# [Source passage]

++++++

After initializing the environment, we :meth:`reset` the environment to get the first observation of the environment. For initializing the environment with a particular random seed or options (see environment documentation for possible values) use the ``seed`` or ``options`` parameters with :meth:`reset`.
Next, the agent performs an action in the environment, :meth:`step`, this can be imagined as moving a robot or pressing a button on a games' controller that causes a change within the environment. As a result, the agent receives a new observation from the updated environment along with a reward for taking the action. This reward could be for instance positive for destroying an enemy or a negative reward for moving into lava. One such action-observation exchange is referred to as a **timestep**.
However, after some timesteps, the environment may end, this is called the terminal state. For instance, the robot may have crashed, or the agent have succeeded in completing a task, the environment will need to stop as the agent cannot continue. In gymnasium, if the environment has terminated, this is returned by :meth:`step`. Similarly, we may also want the environment to end after a fixed number of timesteps, in this case, the environment issues a truncated signal. If either of ``terminated`` or ``truncated`` are ``True`` then :meth:`reset` should be called next to restart the environment.

++++++

# [Goals]
- A) Answer each of these from the Gymnasium excerpt:
(i) Which parameters of reset set a particular random seed or options?
(ii) What is one action-observation exchange called?
(iii) What does the environment issue when it ends after a fixed number of timesteps?
- B) Reproduce the part of the Gymnasium excerpt between "However, after some" and "restart the environment.", inclusive.
Answer from the Gymnasium excerpt alone.

# [Dataset section]
++++++

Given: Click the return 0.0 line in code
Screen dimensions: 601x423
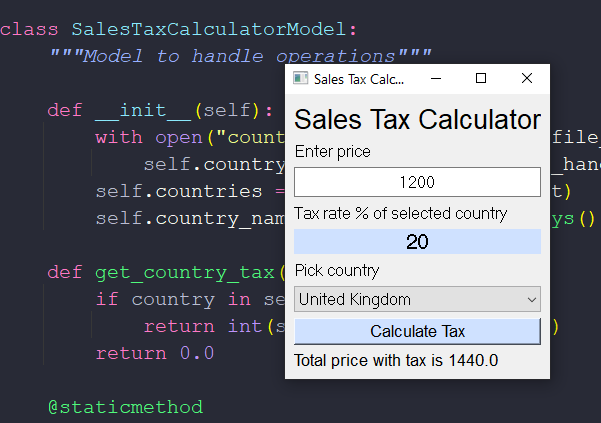Looking at the screenshot, I should point(155,353).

++++++

# [Solutions to each task]
- A)
(i) The seed and options parameters.
(ii) A timestep.
(iii) A truncated signal.

- B)
However, after some timesteps, the environment may end, this is called the terminal state. For instance, the robot may have crashed, or the agent have succeeded in completing a task, the environment will need to stop as the agent cannot continue. In gymnasium, if the environment has terminated, this is returned by :meth:`step`. Similarly, we may also want the environment to end after a fixed number of timesteps, in this case, the environment issues a truncated signal. If either of ``terminated`` or ``truncated`` are ``True`` then :meth:`reset` should be called next to restart the environment.